David est donc tombé malade. Son état de santé s’est très vite dégradé. À l’époque, je sortais de plusieurs accompagnements de fin de vie difficiles, qui s’étaient parfois terminés dans de fortes souffrances. J’appréhendais donc le suivi de David. Mais David est décédé comme il a vécu : sereinement. Aucune effusion de douleur ou de souffrance. Un homme, alité, d’un calme et d’une sérénité totale. Il est très vite resté inconscient dans son lit et ne se réveillait que rarement. Comme il était très fatigué, je ne le réveillais pas et passais le plus clair de mon temps à son chevet, dans le silence, avec lui qui dormait. Il aimait savoir que des personnes passaient vers lui, même s’il ne les voyait pas toujours. Le simple fait d’apprendre par les infirmières que du monde le visitait lui faisait du bien.

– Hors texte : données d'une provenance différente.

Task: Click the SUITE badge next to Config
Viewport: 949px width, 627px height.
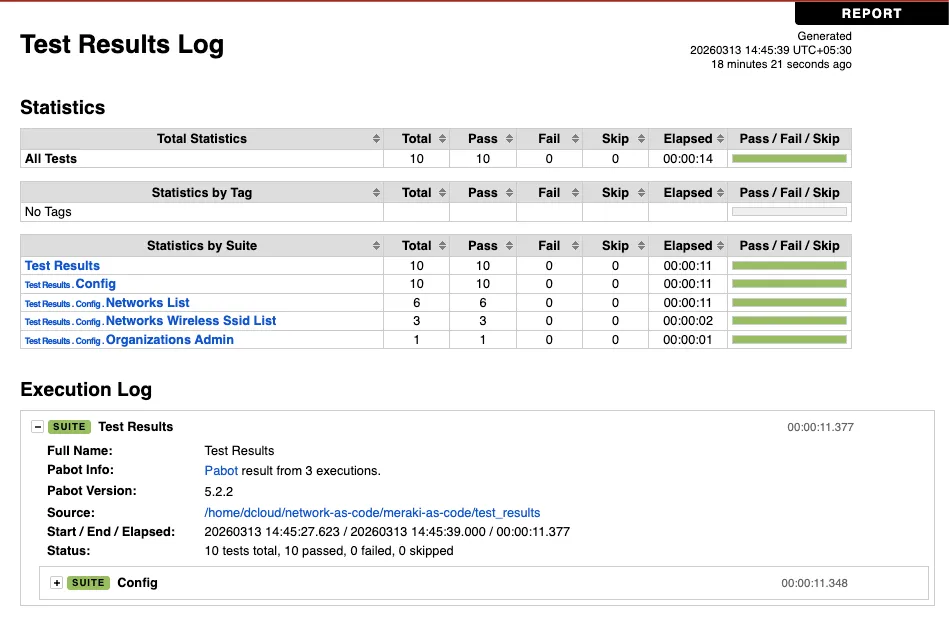Action: click(87, 583)
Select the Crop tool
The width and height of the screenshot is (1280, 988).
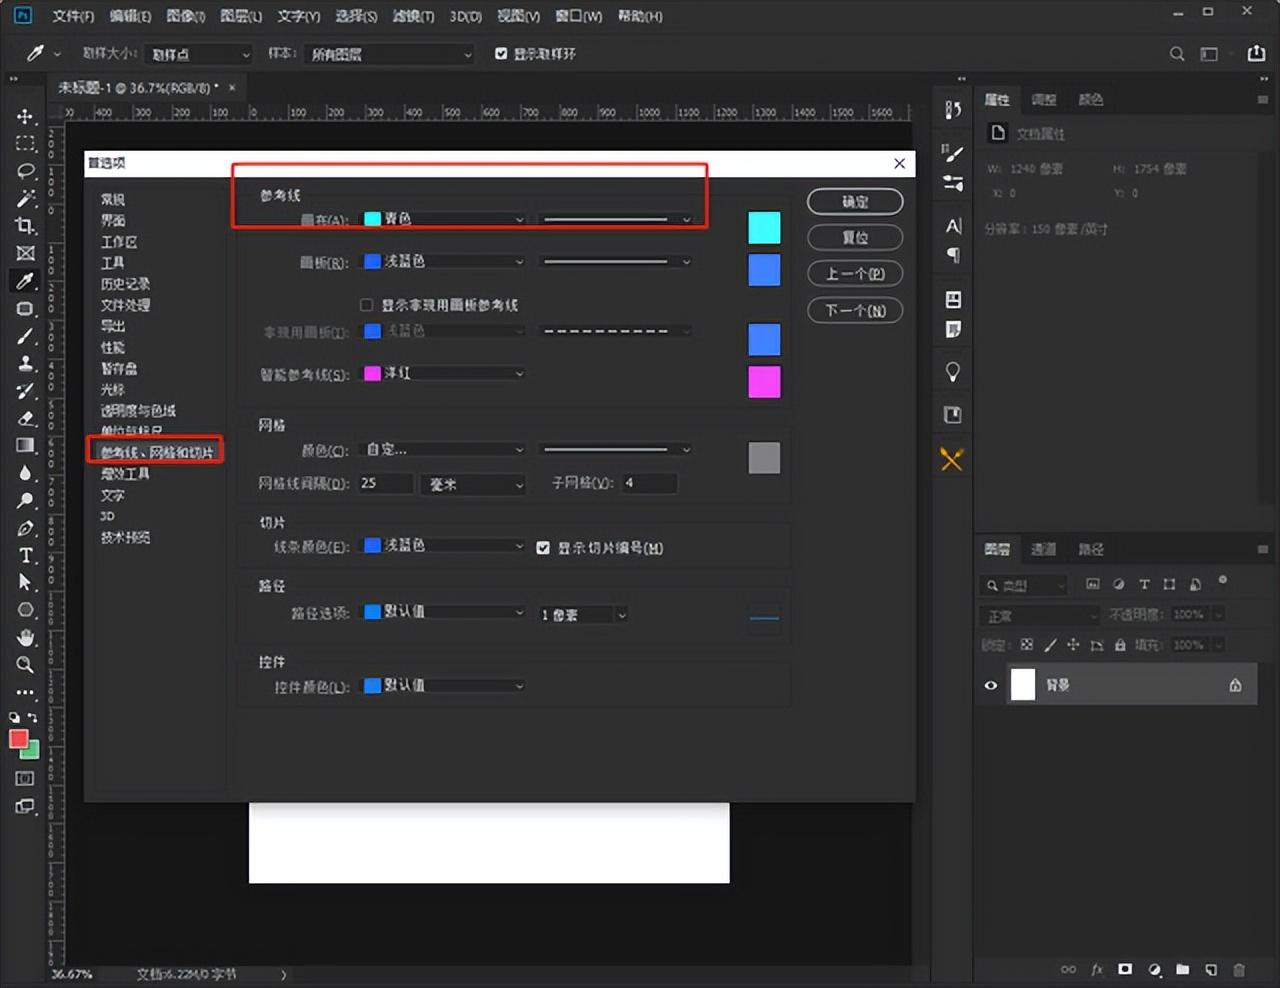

Je me suis longuement posé la question de ma présence à son chevet. L’accompagnement de personnes en fin de vie, et encore plus lorsqu’elles sont inconscientes, est parfois remis en question en raison de la « non-efficience » du temps passé à leurs côtés par certains bureaucrates. Dans les institutions de soin dans lesquelles j’ai travaillé comme auxiliaire, puis comme accompagnant spirituel, il fut souvent question de la « rentabilité » de nos prestations et de notre action, de comptabilité analytique, de gestion, etc. Alors, même s’il y a l’envie d’injecter du sens dans ce que l’on fait indépendamment de la notion de rentabilité, il y a toujours une personne pour nous rappeler que l’efficience et le gain doivent aussi conduire notre barque.
Le temps passé avec David, même si vers la fin, il était très peu conscient, a terminé de me convaincre que même si d’un point de vue purement comptable ma présence était une aberration, celle-ci avait du sens d’un point de vue humain. Cela n’était pas vain, car comme je l’ai dit, il aimait me savoir à son chevet lorsqu’il dormait. Mais bien plus, sa femme, qui n’avait pas la force d’être auprès de lui trop souvent, trouvait du réconfort dans les présences à ses côtés. Puis un jour que j’étais à son chevet, tranquillement assis dans un fauteuil, sa fille est venue le visiter. « Ah bonjour, excusez-moi, je ne voulais pas vous déranger » qu’elle me dit. Je me présente et lui explique que je viens régulièrement un moment au chevet de David. Du tac-o-tac, elle me répond : « C’est bon de savoir qu’il n’est pas tout seul. Merci de venir vers lui. » Même si David ne pouvait pas profiter directement d’une présence, il en savourait a posteriori l’idée. Plus encore : toute sa famille ressentait un profond soulagement de savoir qu’il n’était pas seul dans ses derniers instants et que les membres de l’équipe se relayaient auprès de lui. Une aberration comptable peut-être, mais qui s’avère être remplie de sens dans le lien avec David et les relations avec sa famille. Une présence auprès de lui était apaisante pour tout le monde.
David est décédé dans le calme le plus total. C’est l’Église catholique qui a pris la suite pour ses obsèques et je continue encore aujourd’hui d’accompagner Agathe. Une relation fugace donc, mais qui m’a montré l’importance de la présence, même silencieuse, presque invisible, dans tout ce qu’elle m’a apporté personnellement. Mais également dans ce qu’elle a apporté de réconfort à chacun et dans ce qu’elle m’apporte aujourd’hui dans le lien avec Agathe. Merci David et bon vent.